Pixel coordinate grounding data:
---

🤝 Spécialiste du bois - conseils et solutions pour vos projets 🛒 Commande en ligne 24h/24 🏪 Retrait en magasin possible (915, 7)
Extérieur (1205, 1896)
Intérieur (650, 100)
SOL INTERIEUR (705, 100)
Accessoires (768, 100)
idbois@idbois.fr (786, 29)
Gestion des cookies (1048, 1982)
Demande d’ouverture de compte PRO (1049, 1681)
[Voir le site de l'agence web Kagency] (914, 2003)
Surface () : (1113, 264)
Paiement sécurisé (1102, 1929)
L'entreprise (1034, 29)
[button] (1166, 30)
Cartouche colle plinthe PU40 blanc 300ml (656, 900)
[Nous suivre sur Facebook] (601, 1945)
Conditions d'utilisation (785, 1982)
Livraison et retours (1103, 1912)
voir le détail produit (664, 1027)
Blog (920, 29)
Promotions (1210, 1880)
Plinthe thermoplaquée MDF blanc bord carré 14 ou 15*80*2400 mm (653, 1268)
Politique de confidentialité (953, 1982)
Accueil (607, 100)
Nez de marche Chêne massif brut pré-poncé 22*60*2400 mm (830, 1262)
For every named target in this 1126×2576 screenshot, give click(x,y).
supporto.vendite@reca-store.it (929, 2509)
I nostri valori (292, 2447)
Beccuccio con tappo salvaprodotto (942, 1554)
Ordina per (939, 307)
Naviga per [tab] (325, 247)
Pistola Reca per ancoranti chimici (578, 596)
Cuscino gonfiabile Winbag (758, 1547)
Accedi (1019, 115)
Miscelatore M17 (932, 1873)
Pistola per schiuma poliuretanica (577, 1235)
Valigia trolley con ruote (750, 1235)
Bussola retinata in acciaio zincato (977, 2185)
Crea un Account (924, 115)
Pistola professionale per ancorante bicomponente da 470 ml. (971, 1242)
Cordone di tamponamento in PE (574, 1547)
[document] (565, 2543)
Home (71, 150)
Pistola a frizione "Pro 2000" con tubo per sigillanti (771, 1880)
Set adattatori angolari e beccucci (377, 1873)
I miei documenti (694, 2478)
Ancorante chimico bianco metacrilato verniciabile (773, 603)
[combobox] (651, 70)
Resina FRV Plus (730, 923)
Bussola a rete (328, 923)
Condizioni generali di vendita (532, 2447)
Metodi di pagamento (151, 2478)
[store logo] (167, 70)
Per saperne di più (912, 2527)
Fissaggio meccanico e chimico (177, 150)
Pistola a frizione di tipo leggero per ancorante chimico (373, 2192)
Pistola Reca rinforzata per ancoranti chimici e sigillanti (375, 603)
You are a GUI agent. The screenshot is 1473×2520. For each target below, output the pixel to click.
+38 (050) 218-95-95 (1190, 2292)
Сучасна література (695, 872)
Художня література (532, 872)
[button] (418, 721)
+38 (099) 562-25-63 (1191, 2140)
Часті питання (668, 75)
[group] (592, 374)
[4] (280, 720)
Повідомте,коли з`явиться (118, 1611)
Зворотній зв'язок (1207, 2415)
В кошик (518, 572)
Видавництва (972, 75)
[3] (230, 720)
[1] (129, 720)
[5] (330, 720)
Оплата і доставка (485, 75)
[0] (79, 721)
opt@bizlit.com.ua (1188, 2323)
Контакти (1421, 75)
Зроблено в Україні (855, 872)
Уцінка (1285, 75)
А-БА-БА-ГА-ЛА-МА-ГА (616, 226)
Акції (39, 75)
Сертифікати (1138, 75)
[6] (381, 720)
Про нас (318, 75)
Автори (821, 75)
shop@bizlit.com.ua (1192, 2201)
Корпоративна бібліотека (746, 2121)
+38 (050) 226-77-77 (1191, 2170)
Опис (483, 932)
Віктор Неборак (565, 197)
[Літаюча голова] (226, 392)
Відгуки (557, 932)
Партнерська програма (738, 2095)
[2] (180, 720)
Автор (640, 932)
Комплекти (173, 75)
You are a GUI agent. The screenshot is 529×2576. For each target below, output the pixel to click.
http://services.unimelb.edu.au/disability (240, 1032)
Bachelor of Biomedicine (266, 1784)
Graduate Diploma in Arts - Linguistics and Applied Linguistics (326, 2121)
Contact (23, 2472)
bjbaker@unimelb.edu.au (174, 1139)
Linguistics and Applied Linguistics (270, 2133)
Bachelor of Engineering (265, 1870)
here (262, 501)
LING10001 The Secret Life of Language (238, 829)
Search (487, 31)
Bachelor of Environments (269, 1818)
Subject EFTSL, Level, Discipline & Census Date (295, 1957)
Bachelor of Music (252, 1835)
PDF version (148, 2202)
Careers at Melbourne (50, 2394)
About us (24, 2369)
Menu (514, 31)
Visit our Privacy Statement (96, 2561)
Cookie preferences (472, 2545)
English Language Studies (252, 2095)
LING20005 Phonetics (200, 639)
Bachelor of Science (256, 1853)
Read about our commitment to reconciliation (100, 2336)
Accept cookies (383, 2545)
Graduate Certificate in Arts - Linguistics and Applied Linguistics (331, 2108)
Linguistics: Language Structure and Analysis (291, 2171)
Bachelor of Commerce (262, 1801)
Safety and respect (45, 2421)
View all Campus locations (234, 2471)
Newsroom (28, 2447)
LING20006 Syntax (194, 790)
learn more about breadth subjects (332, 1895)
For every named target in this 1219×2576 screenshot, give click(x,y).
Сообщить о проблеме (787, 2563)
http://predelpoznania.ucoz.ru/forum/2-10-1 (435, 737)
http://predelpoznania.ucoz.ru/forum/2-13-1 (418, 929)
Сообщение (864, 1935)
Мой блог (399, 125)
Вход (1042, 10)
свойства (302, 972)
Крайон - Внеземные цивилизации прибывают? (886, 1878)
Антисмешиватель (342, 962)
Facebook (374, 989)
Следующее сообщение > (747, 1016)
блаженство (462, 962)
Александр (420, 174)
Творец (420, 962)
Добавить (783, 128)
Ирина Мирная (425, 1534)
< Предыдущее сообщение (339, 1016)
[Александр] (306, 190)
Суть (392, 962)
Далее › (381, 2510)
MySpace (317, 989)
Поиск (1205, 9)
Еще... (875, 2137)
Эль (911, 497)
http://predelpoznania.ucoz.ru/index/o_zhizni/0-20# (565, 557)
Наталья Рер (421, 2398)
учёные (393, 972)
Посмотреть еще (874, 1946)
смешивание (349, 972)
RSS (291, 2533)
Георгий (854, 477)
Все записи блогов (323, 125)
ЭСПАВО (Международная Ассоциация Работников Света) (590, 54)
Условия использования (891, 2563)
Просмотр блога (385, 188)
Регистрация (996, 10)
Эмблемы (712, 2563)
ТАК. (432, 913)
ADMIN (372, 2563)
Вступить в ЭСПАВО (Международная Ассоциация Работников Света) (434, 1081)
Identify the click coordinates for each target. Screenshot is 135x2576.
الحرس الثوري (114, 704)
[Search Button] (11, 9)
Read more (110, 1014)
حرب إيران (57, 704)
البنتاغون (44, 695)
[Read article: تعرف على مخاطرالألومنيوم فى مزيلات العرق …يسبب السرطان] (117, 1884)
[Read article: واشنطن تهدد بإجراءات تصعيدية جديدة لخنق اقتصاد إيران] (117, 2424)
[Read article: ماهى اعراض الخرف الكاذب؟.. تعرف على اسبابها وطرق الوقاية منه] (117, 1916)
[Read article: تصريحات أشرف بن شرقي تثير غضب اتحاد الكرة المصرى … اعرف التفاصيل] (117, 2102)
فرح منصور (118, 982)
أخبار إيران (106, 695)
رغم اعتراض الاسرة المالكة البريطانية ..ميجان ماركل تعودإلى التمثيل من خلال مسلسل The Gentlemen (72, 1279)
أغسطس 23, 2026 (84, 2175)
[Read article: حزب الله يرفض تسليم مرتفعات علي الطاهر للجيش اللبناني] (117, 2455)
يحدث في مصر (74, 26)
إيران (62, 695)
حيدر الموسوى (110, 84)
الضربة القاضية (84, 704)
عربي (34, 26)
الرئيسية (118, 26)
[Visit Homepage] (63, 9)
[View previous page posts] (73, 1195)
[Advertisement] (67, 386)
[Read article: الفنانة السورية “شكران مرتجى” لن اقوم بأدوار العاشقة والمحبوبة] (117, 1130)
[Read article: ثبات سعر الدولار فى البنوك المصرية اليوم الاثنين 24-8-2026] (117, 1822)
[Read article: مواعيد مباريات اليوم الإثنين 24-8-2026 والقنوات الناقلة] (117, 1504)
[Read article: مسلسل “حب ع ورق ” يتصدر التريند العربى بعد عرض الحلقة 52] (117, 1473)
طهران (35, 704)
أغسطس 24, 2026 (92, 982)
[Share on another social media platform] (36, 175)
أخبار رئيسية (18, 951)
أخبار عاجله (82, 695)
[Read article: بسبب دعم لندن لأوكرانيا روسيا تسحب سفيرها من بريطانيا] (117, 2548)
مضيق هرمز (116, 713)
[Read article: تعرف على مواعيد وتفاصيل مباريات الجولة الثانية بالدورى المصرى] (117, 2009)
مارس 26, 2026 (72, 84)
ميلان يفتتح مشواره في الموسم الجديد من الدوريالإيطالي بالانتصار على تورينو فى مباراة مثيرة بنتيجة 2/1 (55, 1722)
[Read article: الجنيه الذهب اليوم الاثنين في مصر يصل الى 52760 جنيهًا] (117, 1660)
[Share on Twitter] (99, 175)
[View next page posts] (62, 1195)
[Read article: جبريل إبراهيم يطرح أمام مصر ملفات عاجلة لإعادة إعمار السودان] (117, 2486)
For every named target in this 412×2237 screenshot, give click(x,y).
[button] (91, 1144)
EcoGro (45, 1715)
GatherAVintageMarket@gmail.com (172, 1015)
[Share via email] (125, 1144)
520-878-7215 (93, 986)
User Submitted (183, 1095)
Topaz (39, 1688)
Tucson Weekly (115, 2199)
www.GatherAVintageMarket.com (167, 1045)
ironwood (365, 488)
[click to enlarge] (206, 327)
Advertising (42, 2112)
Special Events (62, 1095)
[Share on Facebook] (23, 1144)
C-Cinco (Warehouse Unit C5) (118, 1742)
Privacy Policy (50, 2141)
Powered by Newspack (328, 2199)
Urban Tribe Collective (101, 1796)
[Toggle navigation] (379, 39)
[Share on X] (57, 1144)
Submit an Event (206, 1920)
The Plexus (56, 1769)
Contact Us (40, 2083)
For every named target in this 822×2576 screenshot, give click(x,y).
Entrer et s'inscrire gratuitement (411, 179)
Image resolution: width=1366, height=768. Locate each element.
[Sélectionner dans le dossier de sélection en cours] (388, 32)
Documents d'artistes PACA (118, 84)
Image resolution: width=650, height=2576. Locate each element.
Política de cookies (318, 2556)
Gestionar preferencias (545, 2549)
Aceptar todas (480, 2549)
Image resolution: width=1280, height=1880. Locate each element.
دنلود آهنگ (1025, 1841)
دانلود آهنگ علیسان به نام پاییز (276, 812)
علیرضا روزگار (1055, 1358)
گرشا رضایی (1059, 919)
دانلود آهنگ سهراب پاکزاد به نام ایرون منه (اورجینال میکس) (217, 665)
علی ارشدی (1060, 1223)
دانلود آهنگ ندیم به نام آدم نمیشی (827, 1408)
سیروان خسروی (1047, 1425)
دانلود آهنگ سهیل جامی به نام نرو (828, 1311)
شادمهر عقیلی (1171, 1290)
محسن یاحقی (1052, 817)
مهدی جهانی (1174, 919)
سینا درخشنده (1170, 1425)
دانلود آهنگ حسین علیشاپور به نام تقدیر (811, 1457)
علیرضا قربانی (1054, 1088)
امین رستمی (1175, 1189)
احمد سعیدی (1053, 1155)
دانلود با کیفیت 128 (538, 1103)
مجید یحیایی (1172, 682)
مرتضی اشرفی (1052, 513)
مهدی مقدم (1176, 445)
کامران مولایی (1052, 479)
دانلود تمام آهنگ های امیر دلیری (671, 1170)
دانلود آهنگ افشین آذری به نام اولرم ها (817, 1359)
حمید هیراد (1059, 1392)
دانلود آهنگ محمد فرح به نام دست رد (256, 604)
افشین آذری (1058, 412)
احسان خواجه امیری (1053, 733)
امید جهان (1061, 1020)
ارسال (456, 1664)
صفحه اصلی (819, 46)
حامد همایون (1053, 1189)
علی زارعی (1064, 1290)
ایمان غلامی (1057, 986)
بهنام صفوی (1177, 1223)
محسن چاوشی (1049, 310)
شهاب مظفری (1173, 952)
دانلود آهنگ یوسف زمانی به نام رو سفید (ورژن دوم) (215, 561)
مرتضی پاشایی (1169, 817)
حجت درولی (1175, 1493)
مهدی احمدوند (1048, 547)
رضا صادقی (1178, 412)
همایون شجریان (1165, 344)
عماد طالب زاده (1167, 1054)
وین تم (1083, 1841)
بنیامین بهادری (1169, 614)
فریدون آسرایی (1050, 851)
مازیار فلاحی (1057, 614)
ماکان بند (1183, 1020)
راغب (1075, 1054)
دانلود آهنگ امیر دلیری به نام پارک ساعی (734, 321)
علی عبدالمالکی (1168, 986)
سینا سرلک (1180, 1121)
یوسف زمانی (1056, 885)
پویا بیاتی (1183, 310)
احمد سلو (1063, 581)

---

— What you need to do —
All lines in the data above from the one with "[Літаюча голова] (226, 392)" through the one with "Accept cookies (383, 2545)" must be repeated exactly, and no others.

— Exercise answer —
[Літаюча голова] (226, 392)
Відгуки (557, 932)
Партнерська програма (738, 2095)
[2] (180, 720)
Автор (640, 932)
Комплекти (173, 75)
You are a GUI agent. The screenshot is 529×2576. For each target below, output the pixel to click.
http://services.unimelb.edu.au/disability (240, 1032)
Bachelor of Biomedicine (266, 1784)
Graduate Diploma in Arts - Linguistics and Applied Linguistics (326, 2121)
Contact (23, 2472)
bjbaker@unimelb.edu.au (174, 1139)
Linguistics and Applied Linguistics (270, 2133)
Bachelor of Engineering (265, 1870)
here (262, 501)
LING10001 The Secret Life of Language (238, 829)
Search (487, 31)
Bachelor of Environments (269, 1818)
Subject EFTSL, Level, Discipline & Census Date (295, 1957)
Bachelor of Music (252, 1835)
PDF version (148, 2202)
Careers at Melbourne (50, 2394)
About us (24, 2369)
Menu (514, 31)
Visit our Privacy Statement (96, 2561)
Cookie preferences (472, 2545)
English Language Studies (252, 2095)
LING20005 Phonetics (200, 639)
Bachelor of Science (256, 1853)
Read about our commitment to reconciliation (100, 2336)
Accept cookies (383, 2545)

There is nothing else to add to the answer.